+++ Task inputs

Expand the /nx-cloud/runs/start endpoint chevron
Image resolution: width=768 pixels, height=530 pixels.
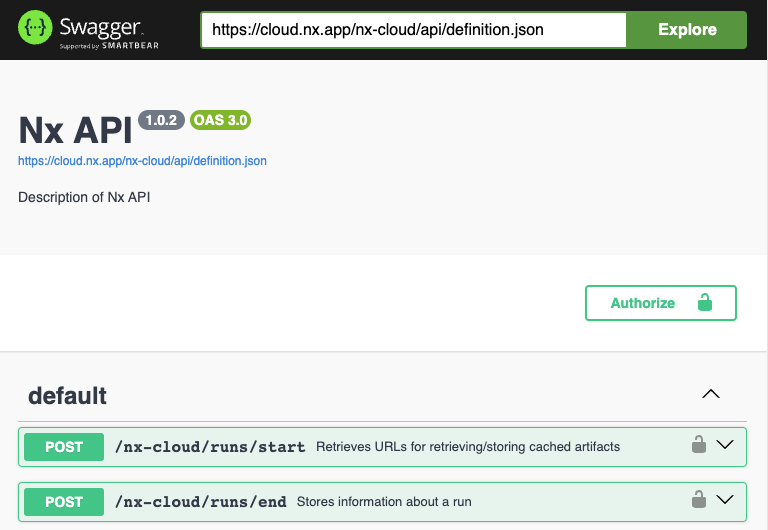(726, 445)
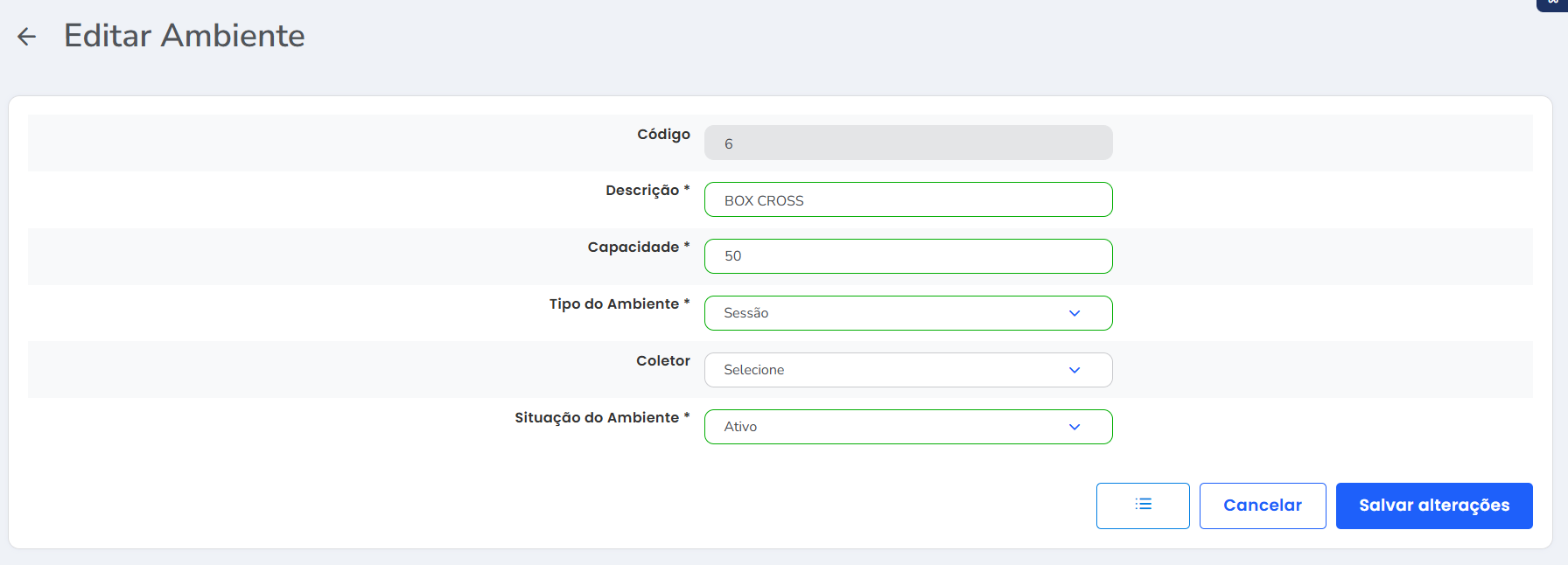This screenshot has height=565, width=1568.
Task: Open the Situação do Ambiente chevron
Action: tap(1074, 427)
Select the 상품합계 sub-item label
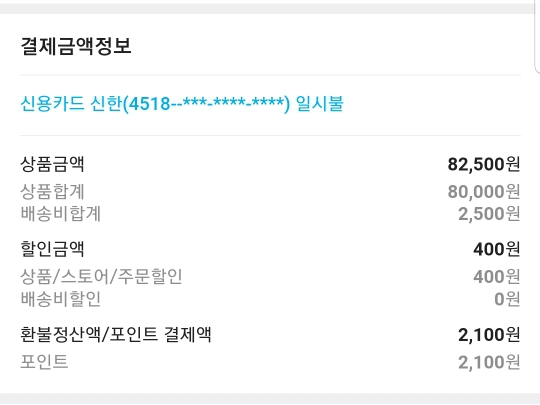The height and width of the screenshot is (405, 540). [x=52, y=191]
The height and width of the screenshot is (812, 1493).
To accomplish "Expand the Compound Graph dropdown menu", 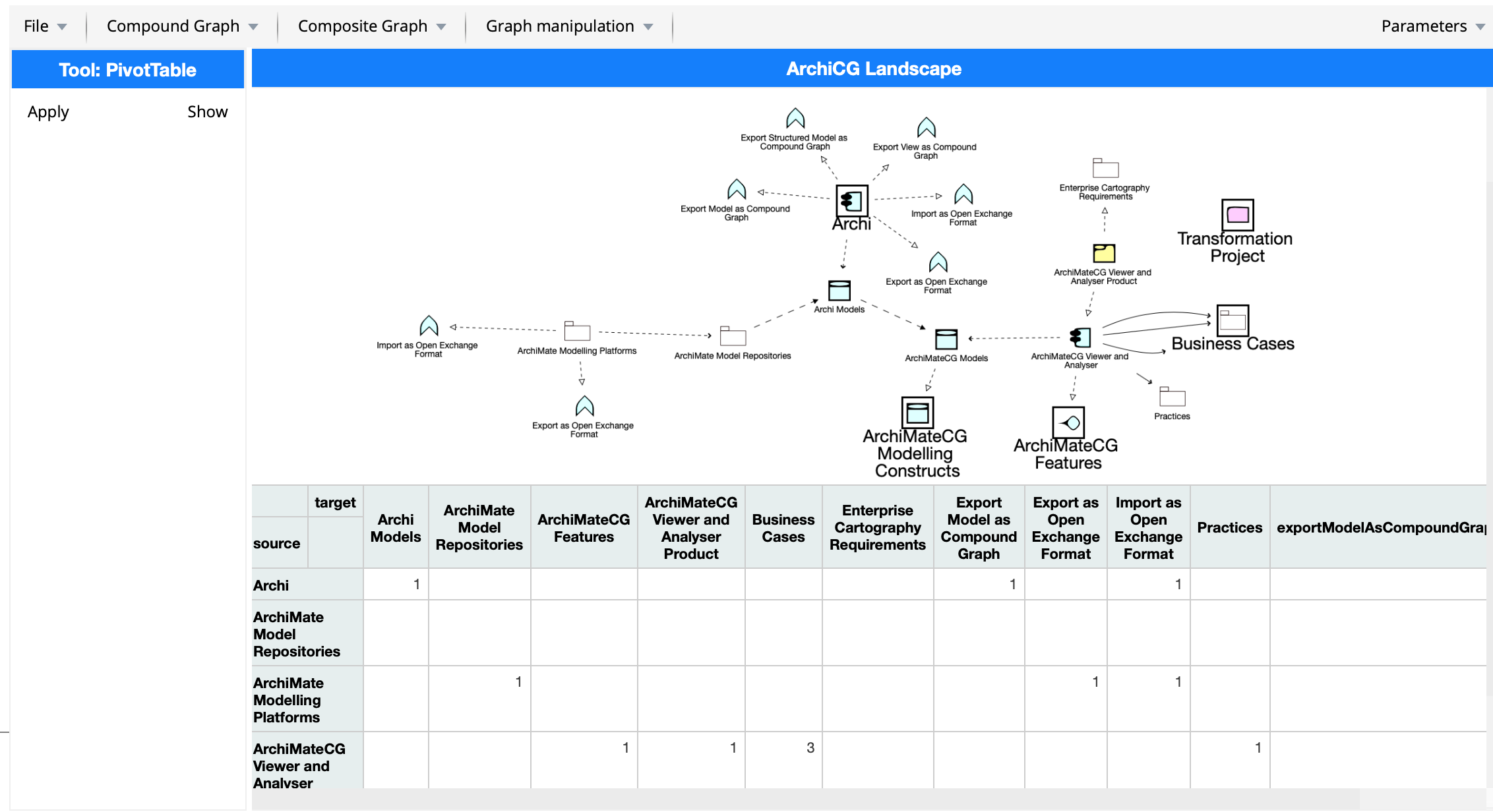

++++++

Aim | Copy every line of the entries above word for word, omitting the pictures.

Solution to the problem |
Expand the /nx-cloud/runs/start endpoint chevron
Image resolution: width=768 pixels, height=530 pixels.
(726, 445)
This screenshot has height=565, width=1568.
Task: Open the Situação do Ambiente chevron
Action: tap(1074, 427)
Select the 상품합계 sub-item label
The height and width of the screenshot is (405, 540). [x=52, y=191]
The height and width of the screenshot is (812, 1493).
To accomplish "Expand the Compound Graph dropdown menu", 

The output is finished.